Die Nacht draußen vor dem Bürogebäude war angenehm kühl. Am Horizont hingen zwar zerrissene Wolken, trotzdem schienen sich jedoch die gleißenden, kalten, dichtgedrängten Sterne über ihren Köpfen herabzusenken. Denn dies war ein Abschnitt des Alls, der voll von Sternen war, was zusätzlich noch durch die vielen Meteoriten bestätigt wurde, die alle paar Minuten weiße Schlieren über den Himmel zogen. Insgesamt war es zwar ein inspirierender und zugleich beruhigender Anblick, aber Conway konnte dennoch nicht aufhören, sich Sorgen zu machen. Er war überzeugt, daß er irgend etwas übersah, und seine Besorgnis war hier unter dem Sternenhimmel plötzlich noch viel größer, als sie es im Büro jemals gewesen war — auf einmal wollte er den Bericht über das Imperium so bald wie möglich lesen.

Dann kreisten seine Gedanken wieder um Murchison, und er fragte Stillman: „Haben Sie manchmal auch diese Gedanken, für die man sich im nachhinein wegen ihrer schmutzigen Phantasie furchtbar schämen sollte?“

Stillman grunzte nur und tat Conways Frage als rein rhetorisch ab. Schließlich setzten sie ihren Weg zum Schiff fort, doch plötzlich blieben sie abrupt stehen.

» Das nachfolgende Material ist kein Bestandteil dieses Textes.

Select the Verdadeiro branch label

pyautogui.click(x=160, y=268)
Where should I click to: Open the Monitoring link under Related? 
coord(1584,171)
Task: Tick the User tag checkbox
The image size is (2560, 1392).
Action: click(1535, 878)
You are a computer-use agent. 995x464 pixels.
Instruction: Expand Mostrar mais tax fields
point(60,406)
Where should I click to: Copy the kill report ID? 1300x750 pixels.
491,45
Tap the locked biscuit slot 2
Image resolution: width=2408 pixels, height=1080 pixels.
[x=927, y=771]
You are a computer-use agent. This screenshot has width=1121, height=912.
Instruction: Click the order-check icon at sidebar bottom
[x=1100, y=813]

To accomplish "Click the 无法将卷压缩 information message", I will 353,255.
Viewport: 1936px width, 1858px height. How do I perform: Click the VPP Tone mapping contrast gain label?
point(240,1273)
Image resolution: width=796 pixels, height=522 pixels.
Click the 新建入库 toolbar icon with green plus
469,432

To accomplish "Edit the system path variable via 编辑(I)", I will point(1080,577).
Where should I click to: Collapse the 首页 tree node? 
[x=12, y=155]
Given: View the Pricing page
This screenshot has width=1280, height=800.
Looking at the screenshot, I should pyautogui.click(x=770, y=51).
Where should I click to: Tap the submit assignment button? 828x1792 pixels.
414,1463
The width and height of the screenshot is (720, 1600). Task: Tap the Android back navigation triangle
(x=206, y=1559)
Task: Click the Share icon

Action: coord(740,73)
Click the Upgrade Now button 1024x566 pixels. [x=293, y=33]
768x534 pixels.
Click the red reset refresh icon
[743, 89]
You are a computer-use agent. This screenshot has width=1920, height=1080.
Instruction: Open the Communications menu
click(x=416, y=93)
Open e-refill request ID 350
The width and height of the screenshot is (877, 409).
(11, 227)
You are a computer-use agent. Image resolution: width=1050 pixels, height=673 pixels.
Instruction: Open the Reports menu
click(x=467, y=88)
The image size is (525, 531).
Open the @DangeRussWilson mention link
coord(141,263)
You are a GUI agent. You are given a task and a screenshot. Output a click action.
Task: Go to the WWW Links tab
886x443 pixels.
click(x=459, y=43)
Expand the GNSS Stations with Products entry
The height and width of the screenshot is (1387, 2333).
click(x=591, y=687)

Am südlichen Horizont schien die Sonne aufzugehen. Der Himmel hatte ein helles, kräftiges Blau angenommen, das über Türkis in Schwarz überging. Die unteren Ränder der fernen Wolken leuchteten in Rosa und Gold. Doch bevor sie sich auch nur ansatzweise über diesen phantastischen, fehlplazierten Sonnenaufgang freuen oder sonstwie auf ihn reagieren konnten, war diese Farbenpracht bereits hinter einem bedrohlich roten Fleck am Horizont verschwunden. Durch ihre Schuhsohlen hindurch spürten Sie plötzlich eine leichte Erschütterung, und kurz darauf hörten sie ein Geräusch wie ein fernes Donnergrollen.

„Lonvellins Schiff“ rief Stillman.

Sie rannten sofort los.

11. Kapitel

Durch den Kommunikationsraum der Vespasian fegte ein Wirbelsturm der Betriebsamkeit, in dem der Captain das windstille und entschlossene Zentrum bildete. Als Stillman und Conway eintrafen, hatte man bereits dem Kurierschiff und allen verfügbaren Hubschraubern den Befehl erteilt, zuerst Dekontaminierungs- und Bergungsgerät zu laden, dann sofort zum Ort der Explosion weiterzufliegen und dort alle nur erdenkliche Hilfe zu leisten. Zwar bestand für die etlanische Einheit, die Lonvellins Schiff eingekreist hatte, natürlich keine Hoffnung mehr, aber am Rand des Katastrophengebiets lagen immerhin noch einzelne Farmen und mindestens ein kleines Dorf. Die Retter würden es wahrscheinlich nicht nur mit Strahlenopfern zu tun haben, sondern auch noch gegen die Panik ankämpfen müssen; denn die Etlaner hatten bisher mit Atomexplosionen überhaupt keine Erfahrung und würden sich deshalb der Evakuierung ziemlich sicher widersetzen.